§ What is being asked: Find all lines in the listing that include the word "resolution", then copy them.
◇ ◇ ◇ ◇ ◇
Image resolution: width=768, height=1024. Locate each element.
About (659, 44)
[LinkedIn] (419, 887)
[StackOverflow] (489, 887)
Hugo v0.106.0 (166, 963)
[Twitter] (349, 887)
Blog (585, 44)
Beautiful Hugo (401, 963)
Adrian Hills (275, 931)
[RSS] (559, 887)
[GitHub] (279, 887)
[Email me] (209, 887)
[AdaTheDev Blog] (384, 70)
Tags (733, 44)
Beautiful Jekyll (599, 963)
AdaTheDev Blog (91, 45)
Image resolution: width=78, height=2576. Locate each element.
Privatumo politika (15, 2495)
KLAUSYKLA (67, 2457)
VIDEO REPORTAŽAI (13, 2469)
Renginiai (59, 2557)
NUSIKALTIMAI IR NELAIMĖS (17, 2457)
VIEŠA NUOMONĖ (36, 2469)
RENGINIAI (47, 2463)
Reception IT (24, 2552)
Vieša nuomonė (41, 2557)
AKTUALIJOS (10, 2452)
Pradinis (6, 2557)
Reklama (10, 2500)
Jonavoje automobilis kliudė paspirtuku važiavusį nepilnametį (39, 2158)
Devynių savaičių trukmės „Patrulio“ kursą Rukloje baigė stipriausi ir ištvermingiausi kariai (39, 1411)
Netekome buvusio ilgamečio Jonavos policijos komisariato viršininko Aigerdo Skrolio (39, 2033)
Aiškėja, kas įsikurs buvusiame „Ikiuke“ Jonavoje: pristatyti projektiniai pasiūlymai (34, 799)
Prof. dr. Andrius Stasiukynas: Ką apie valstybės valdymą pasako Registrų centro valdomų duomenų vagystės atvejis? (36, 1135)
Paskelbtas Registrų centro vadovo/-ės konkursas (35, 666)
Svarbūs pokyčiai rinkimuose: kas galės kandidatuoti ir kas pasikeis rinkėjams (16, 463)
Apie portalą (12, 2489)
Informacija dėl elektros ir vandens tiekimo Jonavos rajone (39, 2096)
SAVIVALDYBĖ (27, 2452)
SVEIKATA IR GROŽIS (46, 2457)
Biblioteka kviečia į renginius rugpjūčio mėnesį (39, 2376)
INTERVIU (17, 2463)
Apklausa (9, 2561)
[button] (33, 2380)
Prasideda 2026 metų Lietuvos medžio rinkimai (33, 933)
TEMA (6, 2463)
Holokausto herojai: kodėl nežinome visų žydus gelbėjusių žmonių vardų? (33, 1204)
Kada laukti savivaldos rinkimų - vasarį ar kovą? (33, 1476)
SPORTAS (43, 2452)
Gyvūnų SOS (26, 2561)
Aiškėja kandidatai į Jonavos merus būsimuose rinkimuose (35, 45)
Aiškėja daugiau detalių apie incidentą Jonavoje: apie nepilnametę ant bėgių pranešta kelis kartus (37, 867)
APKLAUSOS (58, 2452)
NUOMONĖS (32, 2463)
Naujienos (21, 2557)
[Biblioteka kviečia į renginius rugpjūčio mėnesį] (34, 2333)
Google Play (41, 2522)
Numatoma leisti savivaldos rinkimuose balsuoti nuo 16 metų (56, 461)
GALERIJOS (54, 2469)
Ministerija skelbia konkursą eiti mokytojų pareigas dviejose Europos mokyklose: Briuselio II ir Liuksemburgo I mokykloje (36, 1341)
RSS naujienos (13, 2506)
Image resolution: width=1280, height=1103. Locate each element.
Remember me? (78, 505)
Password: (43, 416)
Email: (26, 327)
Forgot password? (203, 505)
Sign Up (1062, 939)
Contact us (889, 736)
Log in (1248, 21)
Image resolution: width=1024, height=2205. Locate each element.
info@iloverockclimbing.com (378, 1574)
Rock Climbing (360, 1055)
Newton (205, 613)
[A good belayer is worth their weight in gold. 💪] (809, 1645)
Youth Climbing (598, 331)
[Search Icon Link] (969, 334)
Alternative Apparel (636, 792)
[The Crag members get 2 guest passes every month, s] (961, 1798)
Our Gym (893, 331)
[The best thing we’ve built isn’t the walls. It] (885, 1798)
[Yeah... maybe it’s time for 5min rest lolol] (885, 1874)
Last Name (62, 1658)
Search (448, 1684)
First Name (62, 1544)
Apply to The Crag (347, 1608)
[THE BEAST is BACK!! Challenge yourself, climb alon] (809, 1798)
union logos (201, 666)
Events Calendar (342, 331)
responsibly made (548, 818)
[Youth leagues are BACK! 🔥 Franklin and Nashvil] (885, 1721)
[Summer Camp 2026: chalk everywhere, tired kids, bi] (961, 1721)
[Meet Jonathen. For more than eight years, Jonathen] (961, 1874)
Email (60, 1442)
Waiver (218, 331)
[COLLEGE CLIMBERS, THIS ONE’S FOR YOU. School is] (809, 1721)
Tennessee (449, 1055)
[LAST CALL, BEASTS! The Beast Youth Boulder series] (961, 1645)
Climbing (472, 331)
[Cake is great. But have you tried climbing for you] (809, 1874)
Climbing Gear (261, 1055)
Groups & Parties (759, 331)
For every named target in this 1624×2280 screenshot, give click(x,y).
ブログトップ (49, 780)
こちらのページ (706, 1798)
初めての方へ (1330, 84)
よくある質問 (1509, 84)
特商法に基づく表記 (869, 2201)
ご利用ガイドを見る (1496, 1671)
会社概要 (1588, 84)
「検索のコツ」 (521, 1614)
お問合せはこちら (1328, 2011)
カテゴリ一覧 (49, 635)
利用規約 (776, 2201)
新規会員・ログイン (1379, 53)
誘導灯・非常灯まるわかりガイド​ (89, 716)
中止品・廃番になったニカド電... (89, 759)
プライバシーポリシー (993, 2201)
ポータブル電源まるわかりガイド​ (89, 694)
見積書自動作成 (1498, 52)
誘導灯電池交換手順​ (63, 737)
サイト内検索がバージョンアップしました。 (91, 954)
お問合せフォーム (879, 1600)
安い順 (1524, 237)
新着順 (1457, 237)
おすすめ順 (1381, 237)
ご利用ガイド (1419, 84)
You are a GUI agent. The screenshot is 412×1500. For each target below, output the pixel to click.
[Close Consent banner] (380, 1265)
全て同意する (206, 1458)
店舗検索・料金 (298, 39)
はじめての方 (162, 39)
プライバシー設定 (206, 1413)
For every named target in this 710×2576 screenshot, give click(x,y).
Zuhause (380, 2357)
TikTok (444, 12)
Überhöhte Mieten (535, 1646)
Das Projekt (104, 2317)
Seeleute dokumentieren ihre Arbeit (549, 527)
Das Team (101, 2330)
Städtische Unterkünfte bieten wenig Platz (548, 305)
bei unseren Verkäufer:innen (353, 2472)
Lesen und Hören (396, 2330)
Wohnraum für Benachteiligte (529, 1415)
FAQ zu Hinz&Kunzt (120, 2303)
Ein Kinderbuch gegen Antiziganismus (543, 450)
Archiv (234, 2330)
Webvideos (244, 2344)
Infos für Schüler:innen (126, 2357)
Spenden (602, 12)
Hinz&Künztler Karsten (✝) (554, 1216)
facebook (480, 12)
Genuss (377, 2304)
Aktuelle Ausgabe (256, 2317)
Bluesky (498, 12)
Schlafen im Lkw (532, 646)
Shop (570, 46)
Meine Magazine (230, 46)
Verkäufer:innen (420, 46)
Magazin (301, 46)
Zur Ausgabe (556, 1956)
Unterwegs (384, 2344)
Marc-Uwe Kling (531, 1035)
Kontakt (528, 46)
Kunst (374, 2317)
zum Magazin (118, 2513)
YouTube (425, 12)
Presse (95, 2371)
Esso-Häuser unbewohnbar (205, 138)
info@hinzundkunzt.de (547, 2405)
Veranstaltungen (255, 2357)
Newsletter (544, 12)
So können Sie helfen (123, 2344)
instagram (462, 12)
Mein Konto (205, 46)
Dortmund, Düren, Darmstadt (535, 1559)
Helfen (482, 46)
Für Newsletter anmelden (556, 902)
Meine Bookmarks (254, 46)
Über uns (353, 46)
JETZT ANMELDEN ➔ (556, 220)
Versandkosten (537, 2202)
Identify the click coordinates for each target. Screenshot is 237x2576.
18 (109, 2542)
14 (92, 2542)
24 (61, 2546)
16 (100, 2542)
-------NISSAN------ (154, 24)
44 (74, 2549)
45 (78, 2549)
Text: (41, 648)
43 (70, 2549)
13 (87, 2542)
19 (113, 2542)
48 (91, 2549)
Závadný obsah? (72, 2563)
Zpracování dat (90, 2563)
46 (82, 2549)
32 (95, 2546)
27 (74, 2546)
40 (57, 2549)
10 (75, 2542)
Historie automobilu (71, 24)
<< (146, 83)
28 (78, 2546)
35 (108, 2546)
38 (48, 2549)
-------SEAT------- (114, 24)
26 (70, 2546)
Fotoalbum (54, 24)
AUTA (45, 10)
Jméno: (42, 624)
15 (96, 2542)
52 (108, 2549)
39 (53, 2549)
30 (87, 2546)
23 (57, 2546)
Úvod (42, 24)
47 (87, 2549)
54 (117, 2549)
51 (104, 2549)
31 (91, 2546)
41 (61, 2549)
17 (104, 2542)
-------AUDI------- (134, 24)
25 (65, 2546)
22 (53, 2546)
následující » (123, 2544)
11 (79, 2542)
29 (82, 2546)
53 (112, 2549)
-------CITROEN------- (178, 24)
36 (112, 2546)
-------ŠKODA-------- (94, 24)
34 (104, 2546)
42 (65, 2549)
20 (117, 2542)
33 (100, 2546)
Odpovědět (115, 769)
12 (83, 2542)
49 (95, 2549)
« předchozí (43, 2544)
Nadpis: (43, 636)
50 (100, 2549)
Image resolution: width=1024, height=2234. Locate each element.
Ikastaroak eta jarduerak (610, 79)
◇ ◇ ◇ ◇ ◇
§ Exercise response:
Image resolution: width=768, height=1024. Locate each element.
Image resolution: width=78, height=2576. Locate each element.
Image resolution: width=1280, height=1103. Locate each element.
Image resolution: width=1024, height=2205. Locate each element.
Image resolution: width=1024, height=2234. Locate each element.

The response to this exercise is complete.